Passage to read -
Scientists looking for traces of ancient human life stumbled upon the unusual reptiles decade ago as they searched in the gloom of isolated caves in Gabon’s southern Omboue region.

“When I approached with the torch in the cave, I saw red eyes… crocodiles!”, said geo-archaeologist Richard Oslisly. It was only two years later when they hauled one out into the light that they realised it was orange.

“At first we thought the colour came from their food because we saw that these reptiles ate orange bats,” said Oslisly.

The scientists discarded other theories before speculating that lack of light in the Abanda caves may have caused depigmentation and urea in bat droppings may then have induced an orange hue.

Under this theory, “the bat guano began to attack their skin and transformed their colour,” said speleologist Olivier Testa, a member of the research team.

Dwarf crocodiles (Osteolaemus tetraspis) are a well-studied species, but the ones in the cave complex stand out in the way they have adapted to their habitat.

Data excerpts -
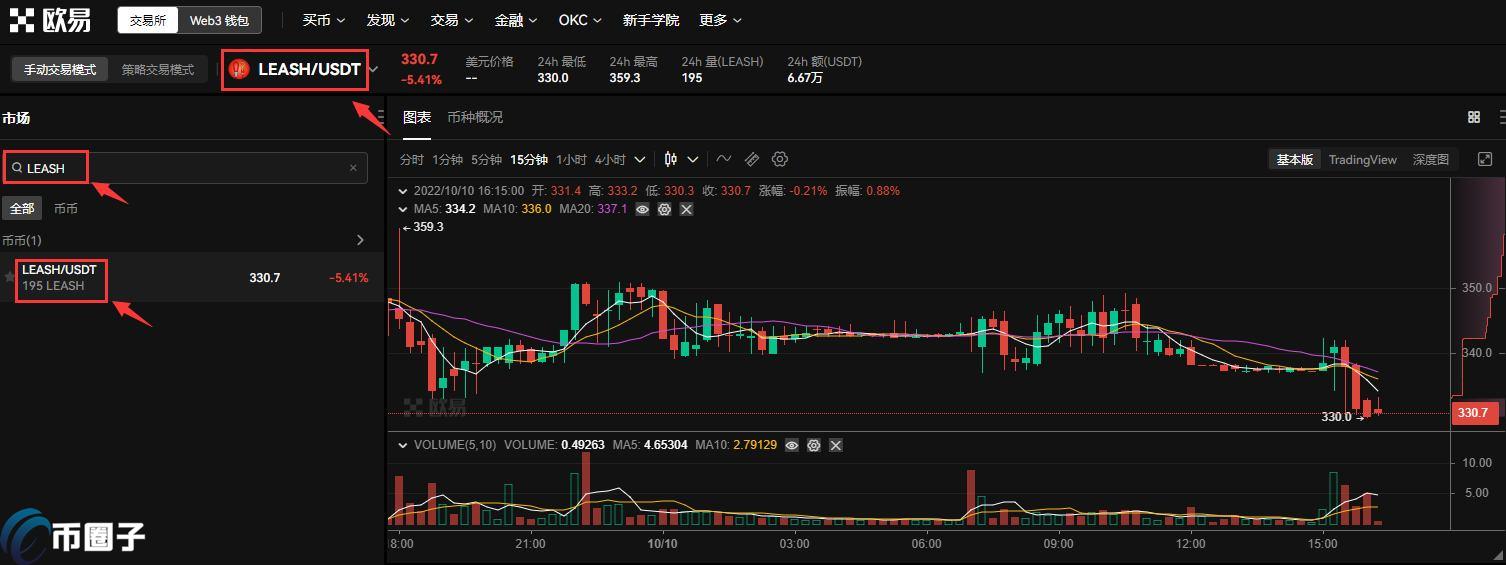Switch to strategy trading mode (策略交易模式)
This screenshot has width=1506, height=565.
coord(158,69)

* * *

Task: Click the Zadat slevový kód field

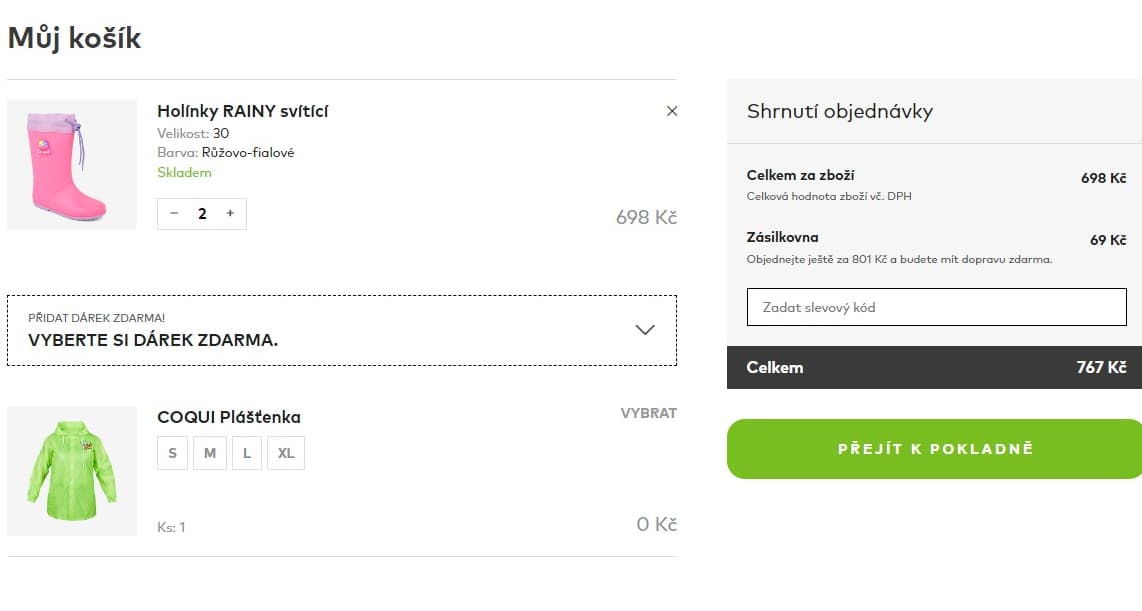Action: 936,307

Activity 1 -
Decide whether each statement agrees with the passage on Gabon's cave crocodiles: (a) the crocodiles were found by scientists searching for traces of ancient human life; (b) the researchers saw that the crocodiles were orange on their first encounter in the cave; (c) the researchers first attributed the color to the crocodiles' diet of orange bats. For each, answer yes or no and quote the words of the passage that decide it.
Activity 2 -
Continue the passage on Gabon's cave crocodiles, starting after its final sentence.

Exercise output 1 -
(a) Yes: "Scientists looking for traces of ancient human life stumbled upon the unusual reptiles"
(b) No: "It was only two years later when they hauled one out into the light that they realised it was orange."
(c) Yes: "At first we thought the colour came from their food because we saw that these reptiles ate orange bats"

Exercise output 2 -
Oslisly, Testa and an American researcher, Matthew Shirley, have carried out multiple expeditions to study the unusual animals, which can grow to 1.7 metres (five and a half feet).

“We think these… crocodiles have been in the Abanda caves for around 3,000 years, which correlates fairly well with a time when the sea level fell and this coastal zone became terrestrial once again,” Shirley said.

Mapping the cave complex, the scientists found four orange specimens in a community of 40.

The crocodiles of “normal” colour, they discovered, live in grottos which are connected to the surface.

But the orange-coloured ones live in caverns that are accessible today only from vertical shafts.

However, the cave system also has smaller horizontal connections, which are filled with water or dry according to the level of the groundwater.

One possibility is that the orange crocodiles entered their present habitat through narrow openings which they then outgrew and could not return, and their skin eventually changed colour in response to the bat guano.

In the total darkness, the animals survive on a diet of bats and crickets, unlike above-ground crocodiles of the same species which feed on fish and crustaceans.

“It’s an especially challenging environment,” Shirley said.

A comparison of cave-dwelling and above-ground crocodiles confirms that they have not become separate species.

However, the subterranean creatures, whether orange or normal colour, have developed a specific “genetic signature,” apparently from adapting to life underground, and this is transmitted from generation to generation, said Shirley.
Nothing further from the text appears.